**TASK OBJECTIVE:** Each line below should be restated exactly, with nothing dropped.

:: DATA ::

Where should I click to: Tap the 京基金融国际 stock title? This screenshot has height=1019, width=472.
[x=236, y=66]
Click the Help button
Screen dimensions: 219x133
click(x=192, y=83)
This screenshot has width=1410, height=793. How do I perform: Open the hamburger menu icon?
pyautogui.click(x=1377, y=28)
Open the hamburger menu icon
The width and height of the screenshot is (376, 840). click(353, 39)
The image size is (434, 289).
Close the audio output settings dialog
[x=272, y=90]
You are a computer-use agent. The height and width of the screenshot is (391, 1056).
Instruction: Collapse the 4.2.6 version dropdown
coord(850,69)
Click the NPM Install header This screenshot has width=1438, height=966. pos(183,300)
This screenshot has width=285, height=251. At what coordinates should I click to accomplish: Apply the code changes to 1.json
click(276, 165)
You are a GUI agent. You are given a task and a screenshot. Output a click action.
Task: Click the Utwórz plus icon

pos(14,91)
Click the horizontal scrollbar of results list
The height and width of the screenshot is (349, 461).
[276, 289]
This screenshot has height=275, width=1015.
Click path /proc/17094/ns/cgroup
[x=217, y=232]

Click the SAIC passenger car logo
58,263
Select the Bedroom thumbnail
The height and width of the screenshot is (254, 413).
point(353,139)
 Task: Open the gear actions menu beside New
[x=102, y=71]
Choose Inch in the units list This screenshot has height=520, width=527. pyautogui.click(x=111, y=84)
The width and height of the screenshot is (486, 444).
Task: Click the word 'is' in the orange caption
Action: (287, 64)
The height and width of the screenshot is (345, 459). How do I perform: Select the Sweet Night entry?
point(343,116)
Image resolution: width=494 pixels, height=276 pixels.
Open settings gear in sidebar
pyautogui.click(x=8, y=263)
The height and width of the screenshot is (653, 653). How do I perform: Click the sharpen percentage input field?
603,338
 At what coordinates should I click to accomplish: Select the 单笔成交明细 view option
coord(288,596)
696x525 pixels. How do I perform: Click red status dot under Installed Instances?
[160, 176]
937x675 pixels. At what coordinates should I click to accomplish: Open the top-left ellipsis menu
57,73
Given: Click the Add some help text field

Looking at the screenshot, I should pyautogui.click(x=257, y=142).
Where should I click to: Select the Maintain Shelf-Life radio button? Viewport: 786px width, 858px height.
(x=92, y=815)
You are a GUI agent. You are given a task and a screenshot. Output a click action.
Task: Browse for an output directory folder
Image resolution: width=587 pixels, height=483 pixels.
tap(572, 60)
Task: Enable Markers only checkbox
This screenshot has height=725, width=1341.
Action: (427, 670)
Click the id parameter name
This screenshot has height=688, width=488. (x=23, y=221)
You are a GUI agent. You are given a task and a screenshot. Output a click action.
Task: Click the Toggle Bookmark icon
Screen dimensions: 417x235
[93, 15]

:::

**ANSWER AREA:**
Where should I click to: Tap the 京基金融国际 stock title? This screenshot has height=1019, width=472.
[x=236, y=66]
Click the Help button
Screen dimensions: 219x133
click(x=192, y=83)
This screenshot has width=1410, height=793. How do I perform: Open the hamburger menu icon?
pyautogui.click(x=1377, y=28)
Open the hamburger menu icon
The width and height of the screenshot is (376, 840). click(353, 39)
The image size is (434, 289).
Close the audio output settings dialog
[x=272, y=90]
You are a computer-use agent. The height and width of the screenshot is (391, 1056).
Instruction: Collapse the 4.2.6 version dropdown
coord(850,69)
Click the NPM Install header This screenshot has width=1438, height=966. pos(183,300)
This screenshot has width=285, height=251. At what coordinates should I click to accomplish: Apply the code changes to 1.json
click(276, 165)
You are a GUI agent. You are given a task and a screenshot. Output a click action.
Task: Click the Utwórz plus icon

pos(14,91)
Click the horizontal scrollbar of results list
The height and width of the screenshot is (349, 461).
[276, 289]
This screenshot has height=275, width=1015.
Click path /proc/17094/ns/cgroup
[x=217, y=232]

Click the SAIC passenger car logo
58,263
Select the Bedroom thumbnail
The height and width of the screenshot is (254, 413).
point(353,139)
 Task: Open the gear actions menu beside New
[x=102, y=71]
Choose Inch in the units list This screenshot has height=520, width=527. pyautogui.click(x=111, y=84)
The width and height of the screenshot is (486, 444).
Task: Click the word 'is' in the orange caption
Action: (287, 64)
The height and width of the screenshot is (345, 459). How do I perform: Select the Sweet Night entry?
point(343,116)
Image resolution: width=494 pixels, height=276 pixels.
Open settings gear in sidebar
pyautogui.click(x=8, y=263)
The height and width of the screenshot is (653, 653). How do I perform: Click the sharpen percentage input field?
603,338
 At what coordinates should I click to accomplish: Select the 单笔成交明细 view option
coord(288,596)
696x525 pixels. How do I perform: Click red status dot under Installed Instances?
[160, 176]
937x675 pixels. At what coordinates should I click to accomplish: Open the top-left ellipsis menu
57,73
Given: Click the Add some help text field

Looking at the screenshot, I should pyautogui.click(x=257, y=142).
Where should I click to: Select the Maintain Shelf-Life radio button? Viewport: 786px width, 858px height.
(x=92, y=815)
You are a GUI agent. You are given a task and a screenshot. Output a click action.
Task: Browse for an output directory folder
Image resolution: width=587 pixels, height=483 pixels.
tap(572, 60)
Task: Enable Markers only checkbox
This screenshot has height=725, width=1341.
Action: (427, 670)
Click the id parameter name
This screenshot has height=688, width=488. (x=23, y=221)
You are a GUI agent. You are given a task and a screenshot. Output a click action.
Task: Click the Toggle Bookmark icon
Screen dimensions: 417x235
[93, 15]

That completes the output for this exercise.